Several staff at the Football Association of Wales are set to boycott the FIFA World Cup over gay rights ©Getty Images

Several members of staff for Wales' national football team will not travel to the FIFA World Cup in Qatar later this year because of the country's stance on gay rights.

Football Association of Wales chief executive Noel Mooney claimed the team would use the event as a platform to discuss human rights in Qatar, where homosexuality is illegal.

Mooney is also asking FIFA and UEFA to "think very deeply about their conscience" when choosing future hosts event hosts - although Qatari officials have insisted it will be a "tournament for everyone".

"They're not going to go to the tournament, which is absolutely their right to do so," Mooney said in an interview with BBC Wales, referring to unidentified staff members. 

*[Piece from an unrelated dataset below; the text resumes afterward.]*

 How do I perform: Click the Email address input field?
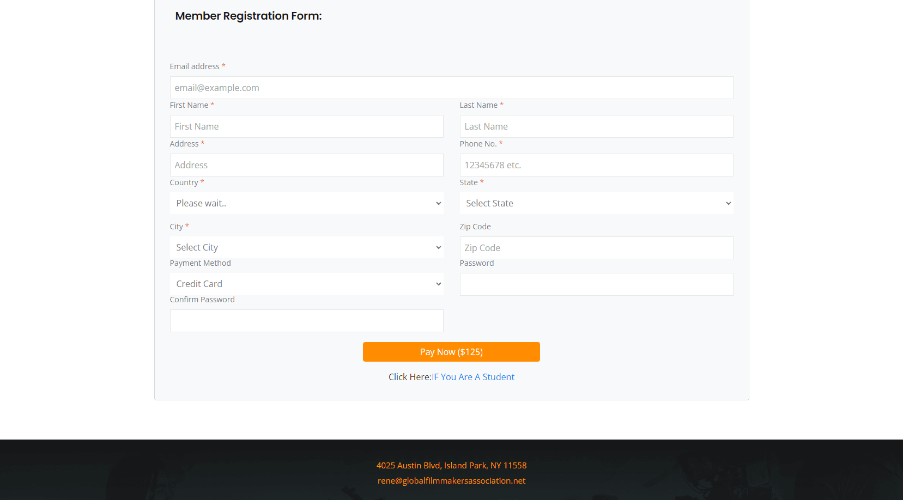[451, 88]
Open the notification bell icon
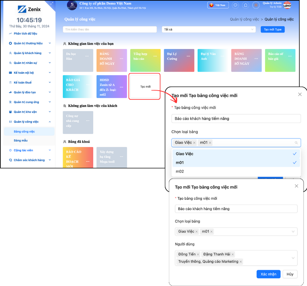The width and height of the screenshot is (307, 286). pyautogui.click(x=246, y=5)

"The vast, vast majority of people will go and understand also our position that it is a platform to try to improve life there and to have good dialogue on issues like human rights... and migrant workers.

"So, we're looking forward to playing a full part in that and getting clarity on any outstanding issues for travelling supporters."

Wales qualified for their first men's World Cup since 1958 after beating Ukraine 1-0 in a playoff last week.

The decision by FIFA to host the tournament in Qatar has faced heavy criticism, with the country's record on human rights under scrutiny, the event moved from its traditional timeslot to avoid the worst heat of the Qatari summer and accusations of vote-buying rife.

Only one member of the FIFA Council which awarded Qatar hosting rights in late 2010, Egyptian Hany Abo Rida, remains on the panel and multiple officials were subsequently banned from football for ethics breaches or have faced criminal charges.

Noel Mooney said Wales will use the World Cup in Qatar as a platform to discuss human rights ©Getty Images
Noel Mooney said Wales will use the World Cup in Qatar as a platform to discuss human rights ©Getty Images

As of February 2021, 6,500 migrant workers had died in Qatar since it was awarded the World Cup, with 37 of these deaths being directly linked to the construction of the stadiums by campaigners.

At the same time Qatar was awarded the 2022 FIFA World Cup, Russia won the right to stage the 2018 edition. 

Mooney was also critical of this decision.

"We have had a World Cup in Russia in 2018 which was a massive PR success," Mooney told BBC Wales.

"I think anybody who left the World Cup would say it was a great success for Russia.

"We've seen what has happened since [with Russia's invasion of Ukraine].

"There are concerns, certainly I have them, on how sport is being used as a façade, maybe, for something else.

"So, I think that the rights-holders, the big global sports institutions like the Olympics, FIFA, UEFA and bodies like that, really have to think strategically and they have to think very deeply about their conscience."